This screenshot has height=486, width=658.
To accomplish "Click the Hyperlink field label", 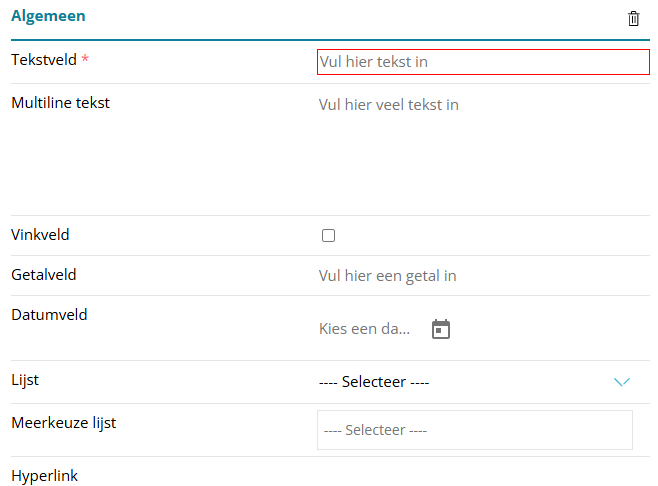I will point(44,476).
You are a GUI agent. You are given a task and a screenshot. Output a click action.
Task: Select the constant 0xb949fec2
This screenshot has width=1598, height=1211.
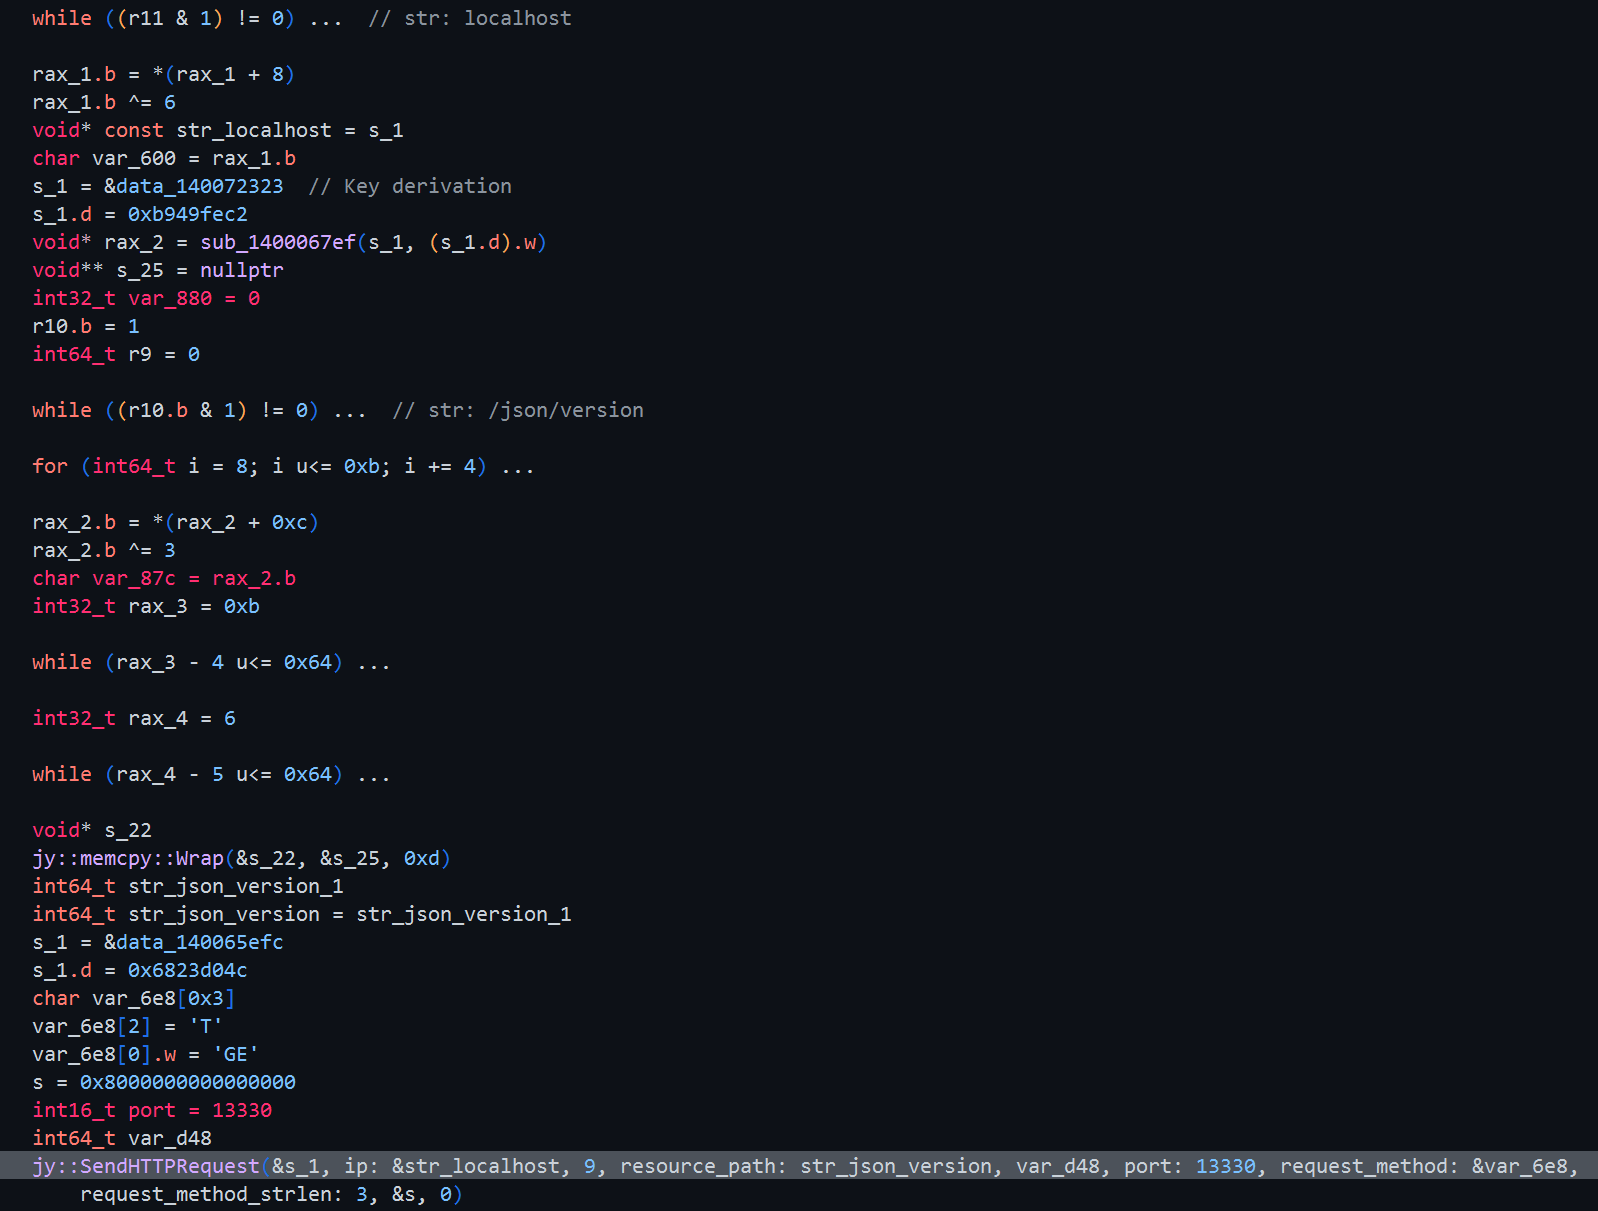tap(187, 215)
■ ■ ■ ■ ■
__Exercise__. Exactly the lines from the line containing "Task: Select the constant 0xb949fec2" to the end of the records need to be copied, both ends included, with pictures left out.

__Task result__.
Task: Select the constant 0xb949fec2
This screenshot has width=1598, height=1211.
tap(187, 215)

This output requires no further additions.